Strip Tags off Rails

Disclaimer: I am not a Ruby on Rails basher. In fact I use it everyday (with some reluctance). My intention is to point out why I do not use Ruby on Rails for most of my work.

There are really small gotchas about Rails. Sometimes not testing everything can really drag you down. I think Rails is still one of the most sensible frameworks that exist. We should still rethink why we use Ruby on Rails for all cases when other frameworks were specifically designed to solve those problems in a better way. I’m referring to Meteor.js for Single Page Applications.

Why are there so many Ruby on Rails developers even though it is slow?

I like to repeat my answer on Quora.

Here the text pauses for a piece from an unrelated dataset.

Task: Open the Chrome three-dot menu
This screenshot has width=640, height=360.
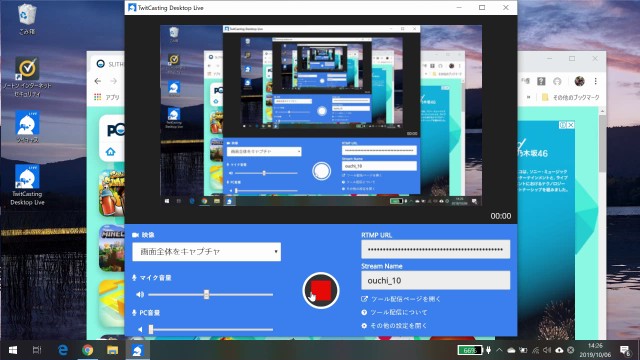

Ruby on Rails is no longer the fastest framework for getting a specific task done. I found myself happier with other frameworks on many cases. It is still one of the best tools for the job.

A more sensible way to strip off HTML tags on a content

This sounds simple but the Rails code doesn’t seem to treat it that way. I found a blog post or rant about the slow method in Rails. I tried out the benchmarks and I was not surprised that it’s still that slow with Rails 4.0.3.

I’ve kept the same code for benchmarking methods from the blog but this time, I added the method I use.

require 'rubygems'
require 'action_view'
require 'nokogiri'

include ActionView::Helpers::SanitizeHelper

f = open("news").read

class SimpleStripTags
  def self.strip_tags(content)
    content.gsub(/<\/?[^>]*>/, "")
  end
end

LOOPS = 1000
Benchmark.bmbm do |x|
  x.report("strip_tags (Rails)") { LOOPS.times { strip_tags f }}
  x.report("nokogiri") { LOOPS.times { Nokogiri::HTML(f).text }}
  x.report("simple strip tags") { LOOPS.times { SimpleStripTags.strip_tags(f) }}
end

The author of the post recommends Nokogiri but it is not a good option as you see in the screenshot. Sure, it is fast but it does not work.

In which ways?

  1. It converts HTML entities making a script executable which of course is dangerous.
  2. It failed to remove the other script tag because it is invalid HTML.
  3. It is slower.

I have been using the simple method which always worked for years. It’s so simple that I do not understand why it’s treated differently in Rails. This is the same approach done for Padrino framework. I do not use that but keep similar helpers within my apps.